--- Dataset content Enclosed Below ---
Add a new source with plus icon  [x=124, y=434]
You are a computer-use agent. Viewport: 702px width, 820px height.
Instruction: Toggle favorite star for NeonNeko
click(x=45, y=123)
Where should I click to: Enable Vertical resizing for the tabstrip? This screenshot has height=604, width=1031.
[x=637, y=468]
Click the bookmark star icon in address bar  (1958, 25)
--- End of Enclosed Dataset content ---
_Required work_
What you need to do is repeat every record above exactly.

_Solution_
Add a new source with plus icon  [x=124, y=434]
You are a computer-use agent. Viewport: 702px width, 820px height.
Instruction: Toggle favorite star for NeonNeko
click(x=45, y=123)
Where should I click to: Enable Vertical resizing for the tabstrip? This screenshot has height=604, width=1031.
[x=637, y=468]
Click the bookmark star icon in address bar  (1958, 25)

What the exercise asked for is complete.